I did manage to finally get up and make it to the store, but not because I wanted to. It was a need  if the kids were to eat lunches this week as I refuse to pay lunch prices at the school. Hoping to get through the store in record time and avoid the after church crowds, I ran smack dab into someone who attends my church. I was dressed in shorts and a tshirt and she was dressed in church attire. Her first words to me were...."I  didn't see you at church today." I know the look on my face must have said it all. We have three Mass times (four if you count the Villa) not to mention in Derby five minutes away...they too have four Mass times. She had absolutely no way of knowing if I had been to Mass or not.....but her tone (in my opinion) spoke volumes. I have to say that I felt judged and a bit guilty (okay a whole lot guilty) and angry. Did she mean it the way I took it? I have no idea. Was her perceived judgment of me for real or was I just feeling guilty for choosing sleep over Mass? Probably that....but it made me less than pleasant none the less. I told her I was sick and had to get groceries and left it at that, but still....the whole event left me feeling just plain grrrrrrrr!

So as I was driving home....I began to think about spirituality and religion, faith and personal beliefs. God said Remember the Sabbath, to keep it holy. What did He actually mean by keep holy? Did He mean you must attend church every Sunday, or did He mean you must respect that day, think of Him, honor Him through prayer and meditation and use the day to spend with family and friends....not laboring? Being part of the Catholic faith....we are taught keeping the Sabbath Holy means regular church attendance along with receiving Holy Communion as often as possible. So truly....missing Mass is frowned upon and deemed a sin if the lack of attendance is due to anything other than illness or an emergency. Since I made it to the store....I doubt my missing Mass could be viewed as illness related. More like..... too lazy and whiny to crawl out of bed and do what I needed to. That is likely why I felt so guilty and "caught" when she approached me.

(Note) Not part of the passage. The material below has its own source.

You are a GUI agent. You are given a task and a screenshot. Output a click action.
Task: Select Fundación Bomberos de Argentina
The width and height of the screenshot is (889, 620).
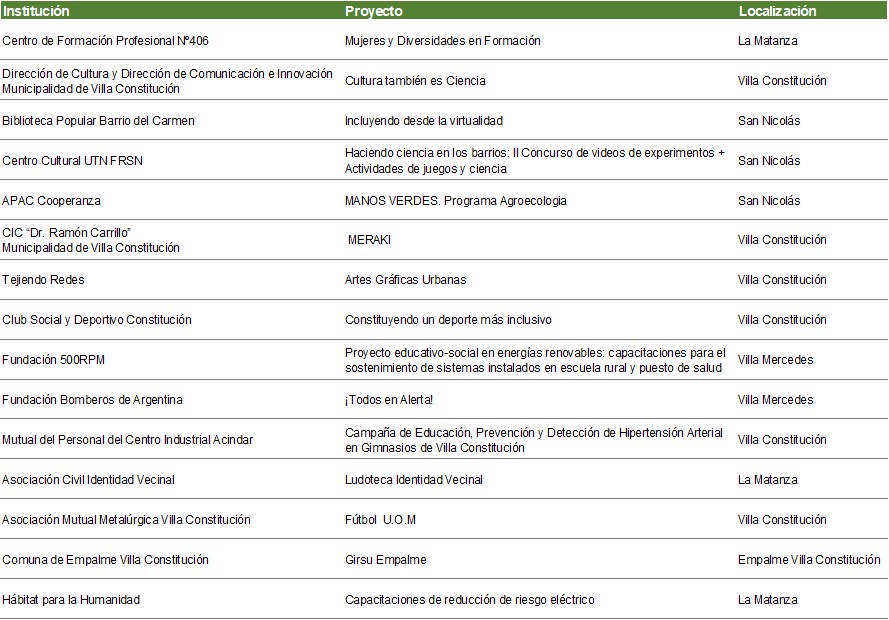93,400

Do I believe missing Mass/church is a sin? I do believe in the teachings of the Catholic Church and yes....I feel that as often as God has made the effort for me.....I should be able to do something small like get out of bed and give Him an hour of my time on Sunday. Do I think I am hell bound for missing Mass? Probably not....as I have many other sins that I am sure could entitle me to a first class ticket there. All I can do is hope that because I do try to live every day as a Christian (not just the Sabbath) that maybe some of those efforts will be recognized. And don't get me wrong....just because I believe this way....doesn't mean that I think or expect the rest of the world to believe the same.

To me....religion, spirituality and faith come in many shapes and many forms. We all believe in something. Even if we believe that there is nothing out there but us,  and that when we die....it is the end......that is still a belief. Whether we are Catholic/Protestant/Atheist/Agnostic/Pagan/Buddhist/Muslim or anything else....we all believe in something. How we exercise that belief and project it to the world is personal and up to each of us. Our faith or lack there of, defines us on this earth and will likely define us in the hereafter....whether we choose to believe one exists or not.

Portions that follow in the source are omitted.